--- START ---

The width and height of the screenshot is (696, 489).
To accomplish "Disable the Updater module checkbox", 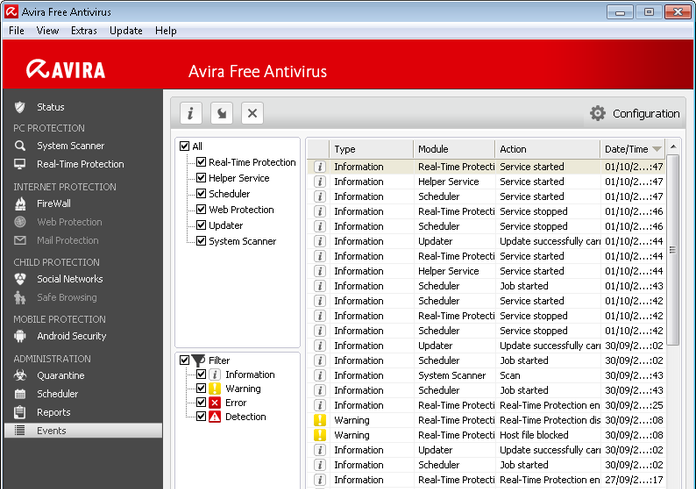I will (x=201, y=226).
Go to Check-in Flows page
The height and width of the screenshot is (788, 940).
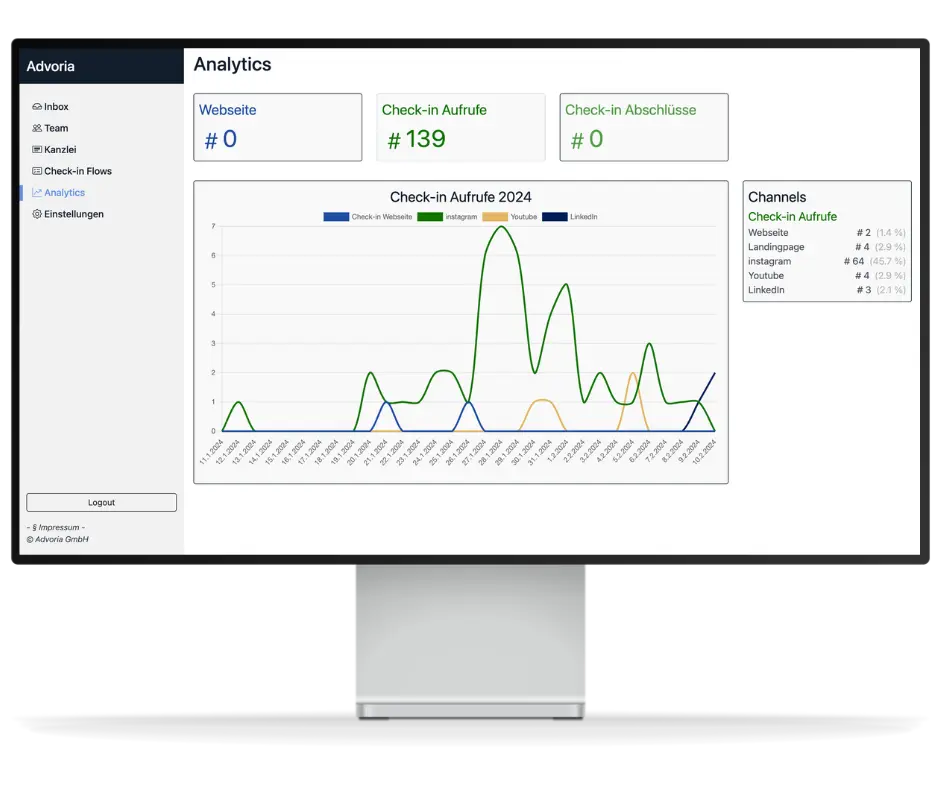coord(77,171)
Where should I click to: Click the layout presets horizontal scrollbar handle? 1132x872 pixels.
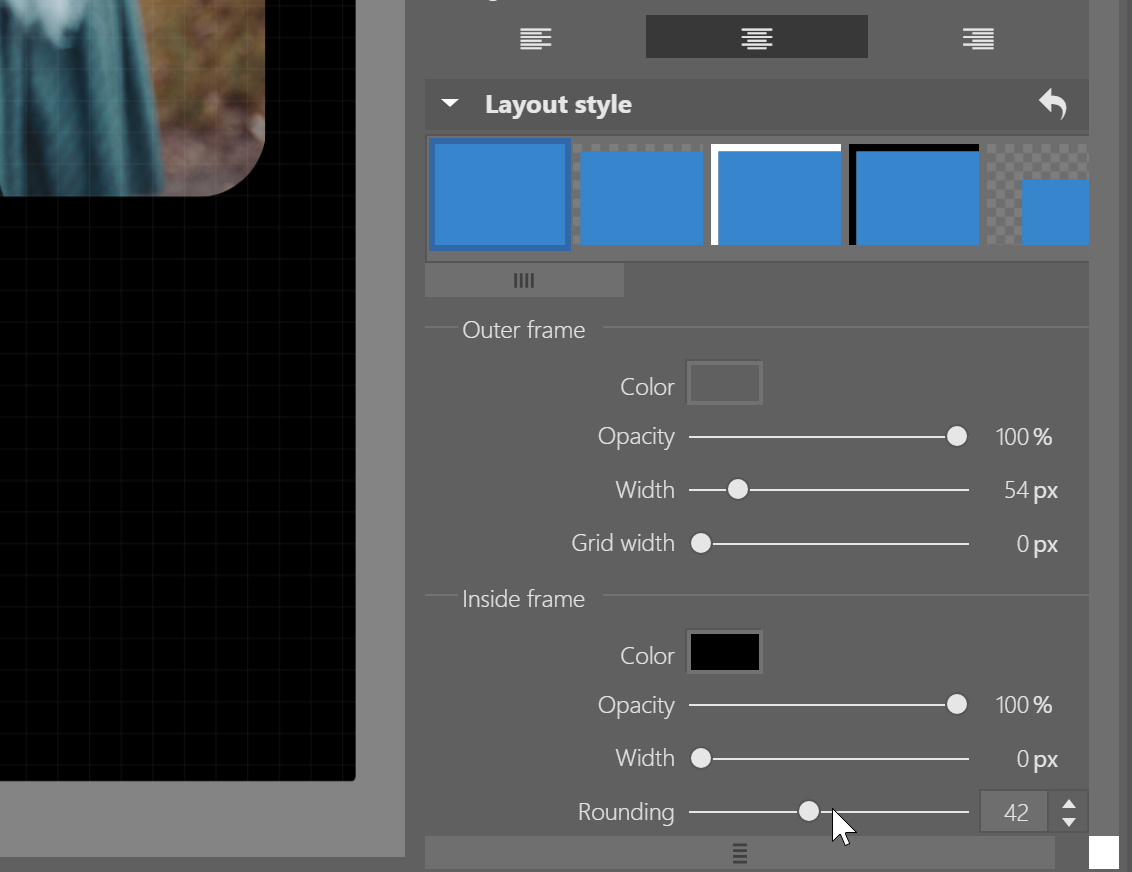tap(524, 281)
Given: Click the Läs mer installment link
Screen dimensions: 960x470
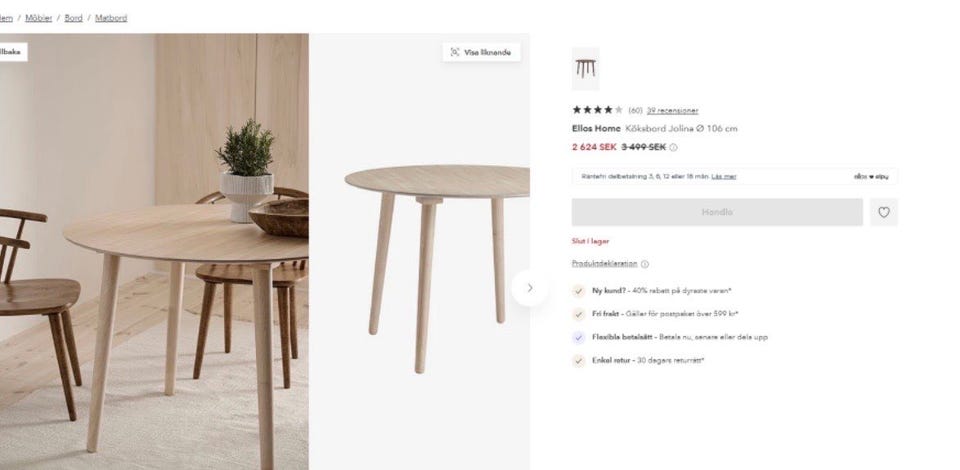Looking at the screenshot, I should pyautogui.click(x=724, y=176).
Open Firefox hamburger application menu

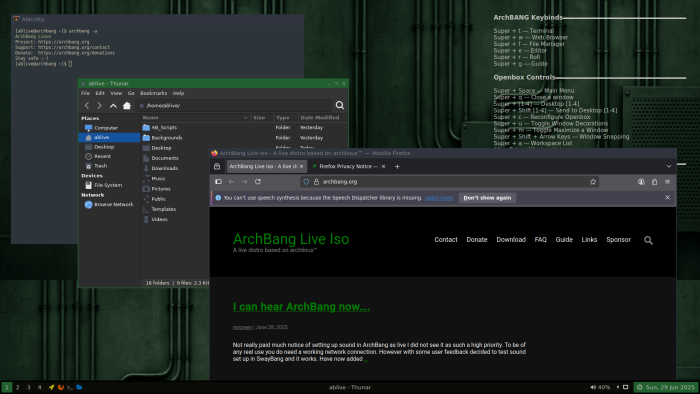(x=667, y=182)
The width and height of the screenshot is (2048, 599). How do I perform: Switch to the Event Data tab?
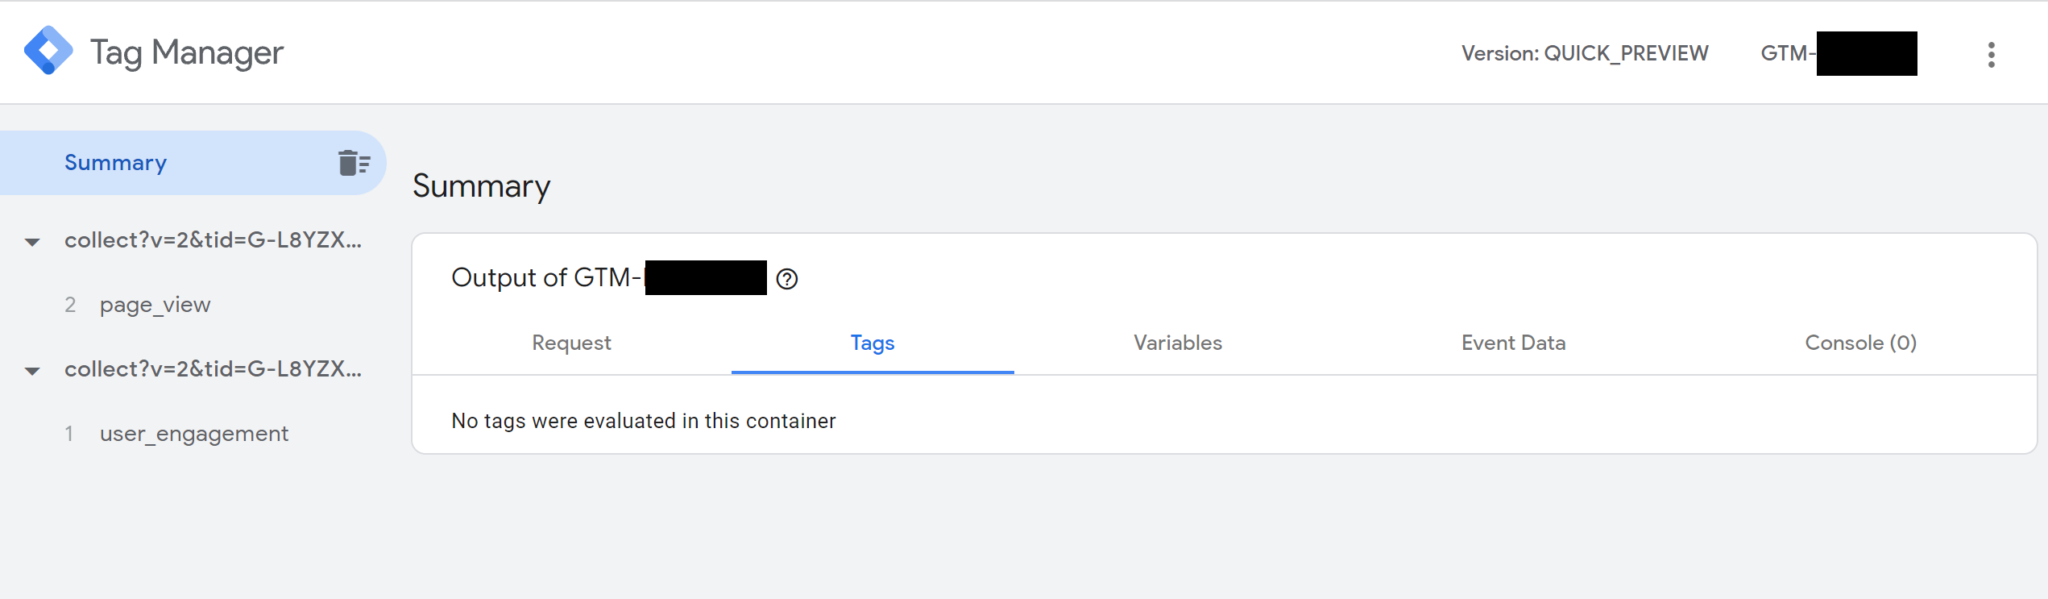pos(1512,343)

--- END ---

Hand back exactly the lines from the one with "Given: Click the Läs mer installment link" through the last line of the data above, both ends included, with every picture left out.

Given: Click the Läs mer installment link
Screen dimensions: 960x470
Looking at the screenshot, I should pyautogui.click(x=724, y=176).
Open Firefox hamburger application menu

(x=667, y=182)
The width and height of the screenshot is (2048, 599). How do I perform: Switch to the Event Data tab?
pos(1512,343)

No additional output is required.